9 şirketin ortalamalarına bakıyoruz. Parti açık ara önde. Ekrem Başkan, 19 Mart meselesinden sonra Tayyip Erdoğan’a karşı açık ara önde. 11 puanlık bir ağırlıklı ortalama ile önde. CHP, neredeyse bazı anketlerde AKP-MHP toplamından fazla. Anket dediğin bir trend meselesi. CHP, 31 Mart seçimlerinden beri yükseliş trendini sürdürüyor. Şu anda da Adalet ve Kalkınma Partisi’nin saldırıları karşısında gerilemiş değiliz.

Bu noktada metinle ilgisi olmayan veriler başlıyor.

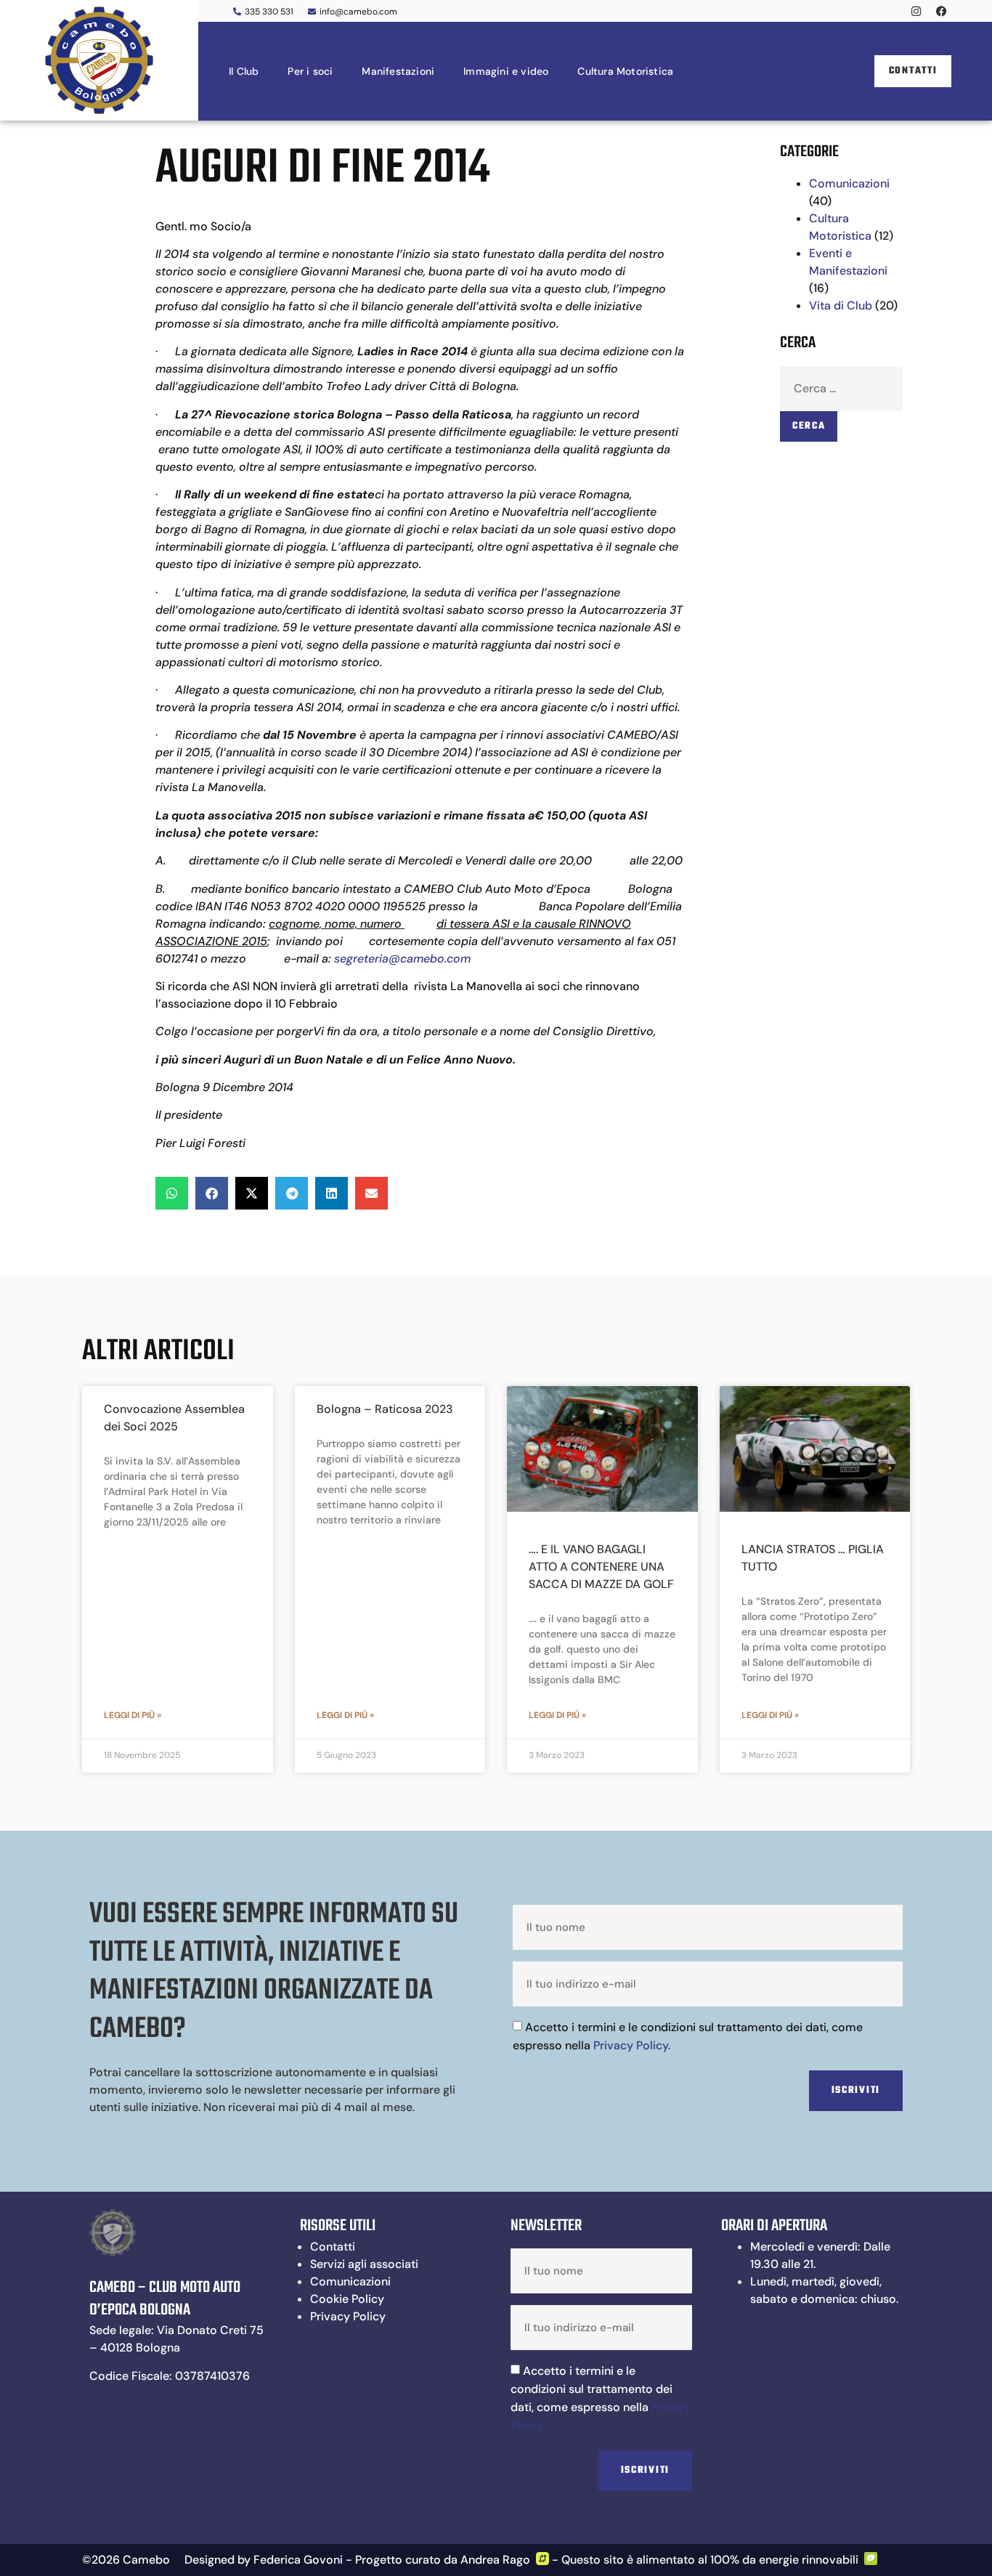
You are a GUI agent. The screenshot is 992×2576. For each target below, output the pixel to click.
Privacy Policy (348, 2316)
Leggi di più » (132, 1715)
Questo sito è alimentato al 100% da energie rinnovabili (709, 2559)
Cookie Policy (347, 2298)
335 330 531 (269, 11)
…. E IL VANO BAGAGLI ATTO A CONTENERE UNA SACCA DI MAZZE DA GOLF (601, 1567)
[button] (171, 1193)
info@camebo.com (358, 11)
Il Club (244, 71)
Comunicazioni (849, 183)
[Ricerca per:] (841, 388)
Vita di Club (840, 305)
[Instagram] (916, 11)
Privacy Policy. (631, 2045)
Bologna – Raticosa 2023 (385, 1409)
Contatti (332, 2246)
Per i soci (310, 71)
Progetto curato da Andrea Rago (442, 2559)
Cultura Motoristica (625, 71)
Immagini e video (505, 71)
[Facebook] (941, 11)
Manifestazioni (398, 71)
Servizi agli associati (364, 2264)
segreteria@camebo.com (402, 958)
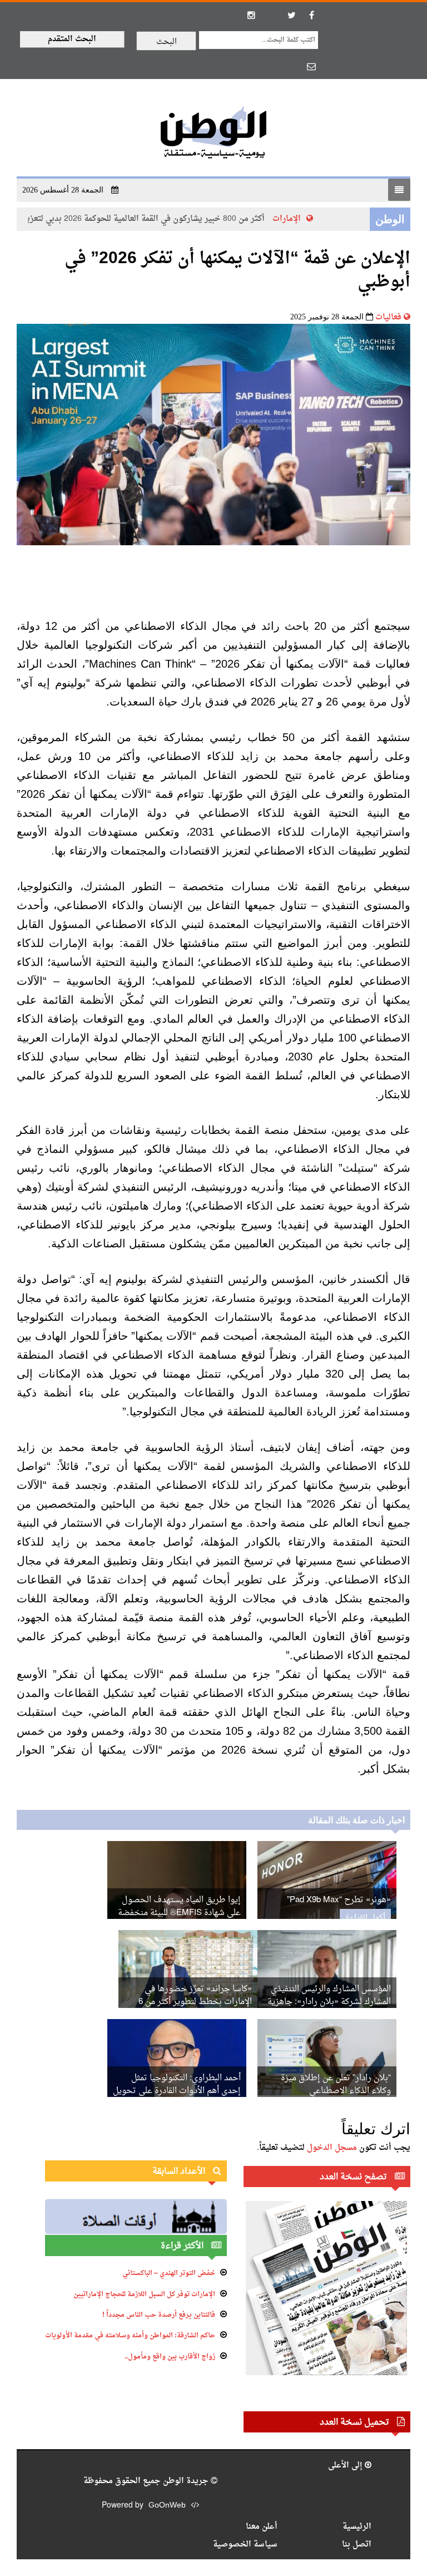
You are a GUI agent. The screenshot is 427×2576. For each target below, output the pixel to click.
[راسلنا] (311, 66)
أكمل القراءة (365, 1918)
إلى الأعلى (346, 2465)
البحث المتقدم (72, 39)
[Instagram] (251, 15)
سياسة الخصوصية (245, 2544)
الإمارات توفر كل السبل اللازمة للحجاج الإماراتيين (144, 2294)
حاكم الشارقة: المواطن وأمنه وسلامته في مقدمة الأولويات (130, 2336)
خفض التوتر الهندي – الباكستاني (168, 2273)
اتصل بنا (356, 2544)
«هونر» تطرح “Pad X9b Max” (339, 1900)
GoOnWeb (167, 2505)
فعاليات (388, 317)
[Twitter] (291, 15)
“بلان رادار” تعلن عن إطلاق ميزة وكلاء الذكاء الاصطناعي (336, 2084)
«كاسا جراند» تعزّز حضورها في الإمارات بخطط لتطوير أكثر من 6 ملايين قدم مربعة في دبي (195, 2002)
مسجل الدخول (332, 2147)
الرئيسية (356, 2526)
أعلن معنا (261, 2526)
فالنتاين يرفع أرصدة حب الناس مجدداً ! (158, 2315)
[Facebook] (311, 15)
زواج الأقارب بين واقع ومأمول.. (170, 2357)
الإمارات (298, 218)
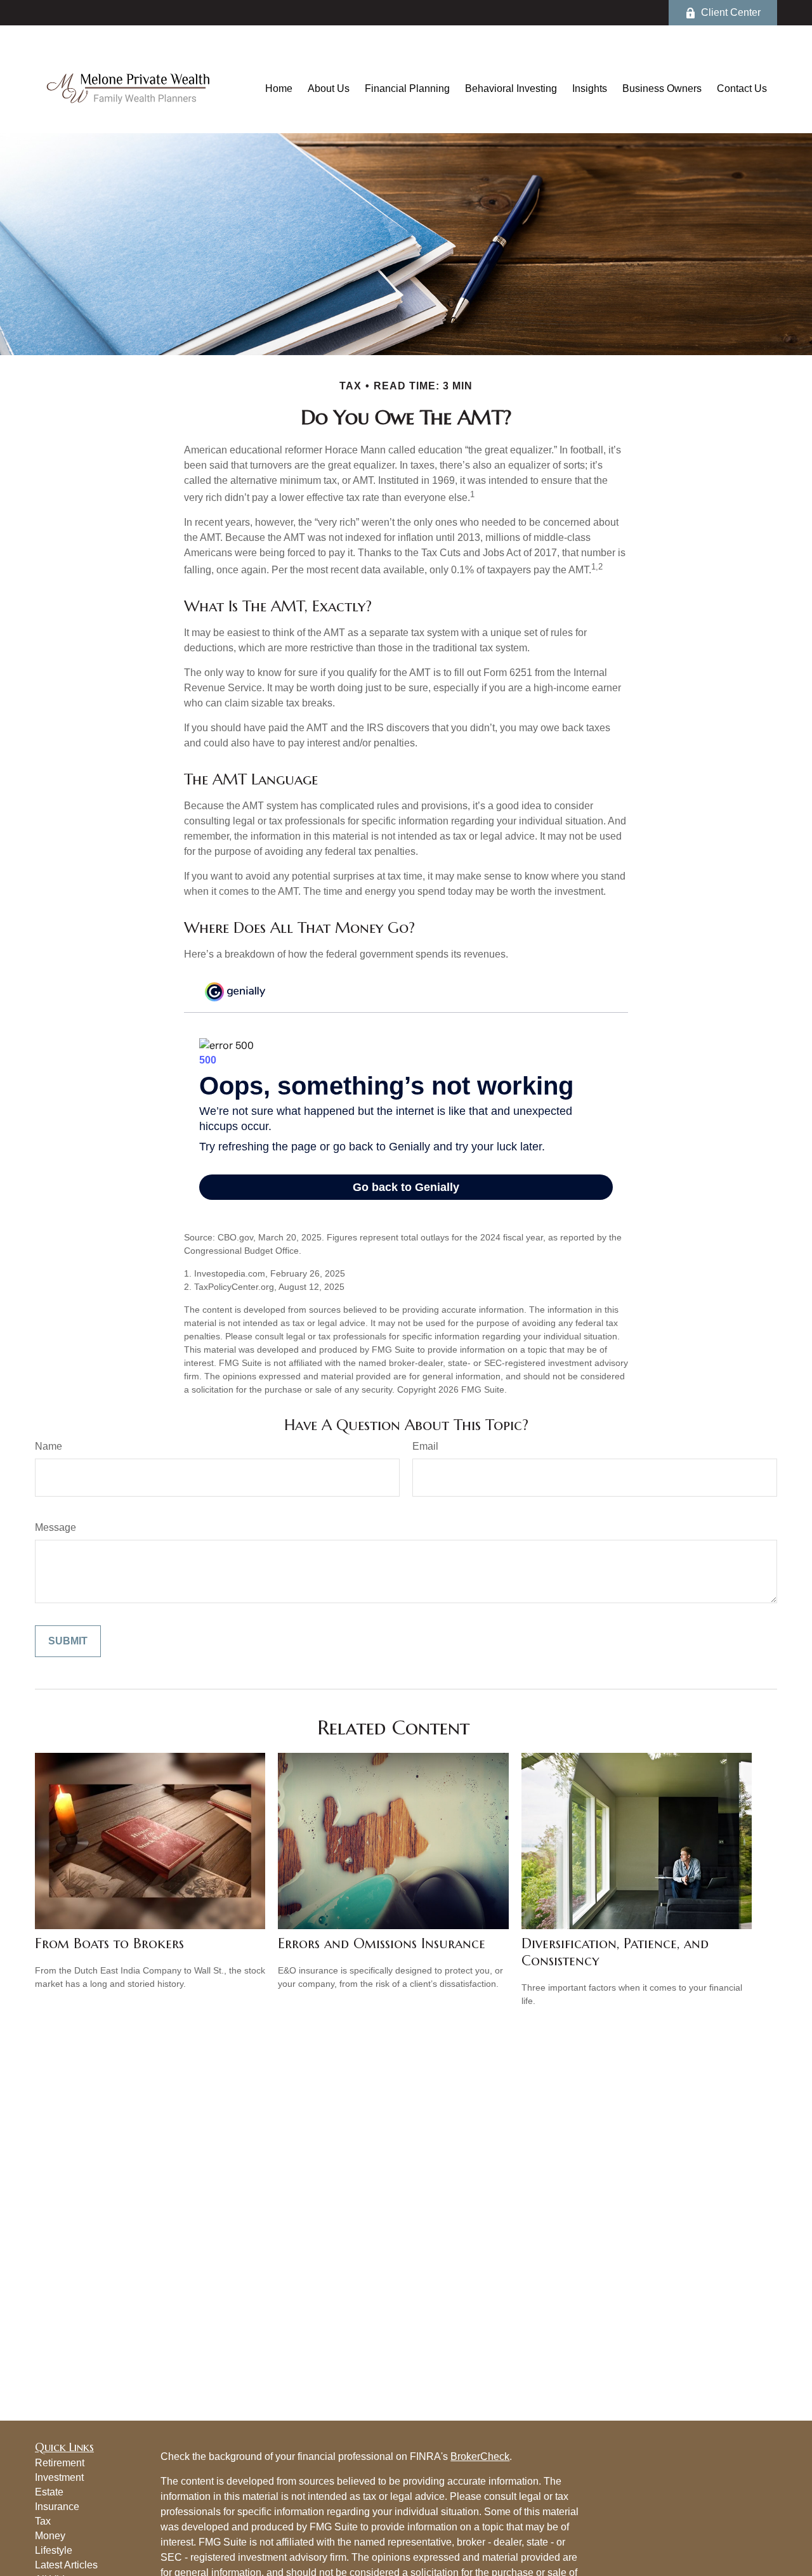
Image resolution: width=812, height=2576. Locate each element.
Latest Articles (66, 2565)
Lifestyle (53, 2550)
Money (50, 2535)
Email (425, 1446)
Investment (59, 2477)
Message (55, 1527)
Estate (49, 2492)
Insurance (57, 2506)
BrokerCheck (479, 2456)
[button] (279, 88)
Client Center (731, 12)
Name (48, 1446)
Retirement (59, 2462)
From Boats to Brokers (109, 1943)
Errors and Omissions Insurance (381, 1943)
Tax (43, 2521)
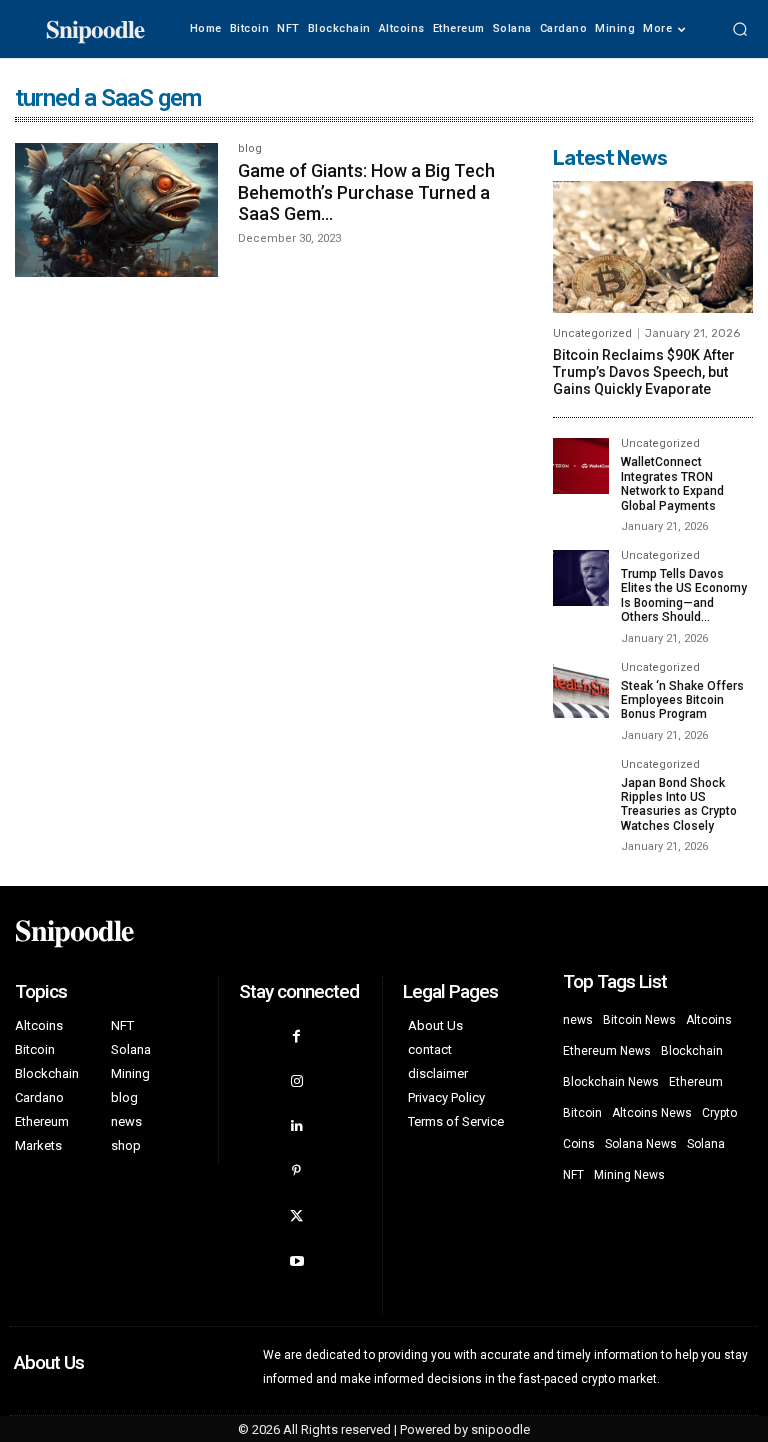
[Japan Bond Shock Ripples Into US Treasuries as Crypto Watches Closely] (581, 787)
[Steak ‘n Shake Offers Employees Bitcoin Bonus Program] (581, 690)
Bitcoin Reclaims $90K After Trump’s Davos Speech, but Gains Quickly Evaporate (644, 372)
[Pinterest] (296, 1171)
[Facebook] (296, 1036)
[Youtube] (296, 1261)
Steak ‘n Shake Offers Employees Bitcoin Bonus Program (682, 700)
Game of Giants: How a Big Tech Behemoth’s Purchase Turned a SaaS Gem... (366, 192)
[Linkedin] (296, 1126)
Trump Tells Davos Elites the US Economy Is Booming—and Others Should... (684, 595)
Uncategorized (592, 333)
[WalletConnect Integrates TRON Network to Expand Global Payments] (581, 466)
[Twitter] (296, 1216)
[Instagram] (296, 1081)
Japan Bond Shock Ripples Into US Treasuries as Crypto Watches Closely (679, 804)
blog (250, 149)
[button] (740, 29)
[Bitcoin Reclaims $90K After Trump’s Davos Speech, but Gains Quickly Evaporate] (653, 247)
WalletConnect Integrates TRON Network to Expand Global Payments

“Moralimizi bozarsak onlar kazanır”

Bir kötülük yapmak üzere görevlendirilmiş bir ekip saldırdıkça saldırıyor, saldırmaya devam ediyor. Biz moralimizi bozarsak, enerjimizi düşürürsek onlar kazanır. Toparlanın, teslim olmuyoruz kardeşim. Biz buranın asli sahipleriyiz. Bu bayrağın üzerindeki kırmızı renk şehit kanı, dedelerimizin kanı. Üstüne düşen ay yıldız da muharebe meydanındaki ay yıldız. Biz öyle işine geldi mi düşman donanmasına kırmızı halı serenlerden, sıkıştı mı İngiliz zırhlısıyla kaçanlardan değiliz. Biz, ‘Geldikleri gibi giderler’ diyen gelenekten geliyoruz. Teslim olmak geleneğimizde yok. Birileri cumhuriyetin kolonlarını kesmeye çalışıyor, biz o kolona çivi çaktırmayanız. Büyük bir mücadelenin içindeyiz. Bugünkü de 10’uncu dalga olsun. Biz direnmeye, mücadele etmeye devam edeceğiz. Karşımızdakilerin demokrasiden ne kadar nasibini almamış olduklarını herkes görüyor. Biz buna karşı dimdik ayaktayız. Bizim aramızda olmayı hak etmeyenlerle yolu ayırırız.”